Pierre Cornez, porte-parole de l’URBSFA, ajoute. “L’objectif n’est pas d’être uniquement dans la répression, mais de susciter des prises de conscience”.

Le plan d’action a notamment fait émerger une sorte de tribunal interne créé en 2021 : la Chambre Nationale pour la lutte contre la discrimination et le racisme. Cette Chambre peut sévir mais également proposer des résolutions de conflits de façon alternative.

« Nous essayons, d’endiguer le phénomène de la violence physique en essayant d’abord de lutter par ce qui en est souvent le moteur : la violence verbale. »

Mesures alternatives

”On peut effectivement comparer cette Chambre à un tribunal avec un juge qui est en fait un juriste, accompagné de deux experts issus de pools diversifiés.

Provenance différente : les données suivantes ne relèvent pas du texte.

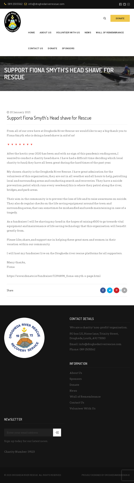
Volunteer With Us (68, 32)
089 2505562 (13, 4)
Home (31, 32)
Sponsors (68, 48)
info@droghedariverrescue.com (44, 4)
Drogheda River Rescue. (25, 475)
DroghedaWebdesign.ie (117, 475)
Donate (52, 48)
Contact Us (35, 48)
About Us (45, 32)
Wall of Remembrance (110, 32)
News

Toute affaire liée à une discrimination à tous les niveaux de la fédération peut y être traitée. La Chambre peut décider de sanctions comme des suspensions, des amendes destinées aux clubs ou imposer des matchs à huis clos”, détaille Samia Ahrouch. Mais nous refusons la logique du “punir pour punir”, car l’objectif est, in fine, de tendre vers un changement des comportements qui mènent aux violences verbales et physiques. Pour ces mesures alternatives, nous travaillons avec quatre organisations : la Caserne Dossin, le Musée d’Afrique, la Rainbow House et Play 4 Peace.”

L’objectif, en travaillant avec ces partenaires, est de sensibiliser les auteurs d’actes racistes ou violents de façon pédagogique. “En Flandre, il existe aussi un tribunal des sports. Bien évidemment, toute personne qui nous contacte peut aussi saisir la police pour une plainte et porter l’affaire devant la justice. Mais, à notre échelle, nous essayons d’endiguer le phénomène de la violence physique en essayant d’abord de lutter par ce qui en est souvent le moteur : la violence verbale”.

Et Pierre Cornez de conclure : “Nous écoutons, nous apprenons et nous essayons d’apporter des solutions constructives. Ce plan d’action évoluera en fonction de la situation. Mais dans tous les cas, nous resterons toujours vigilants quant à la violence. Car le football est un sport populaire, il doit rester ouvert et accessible à tous”.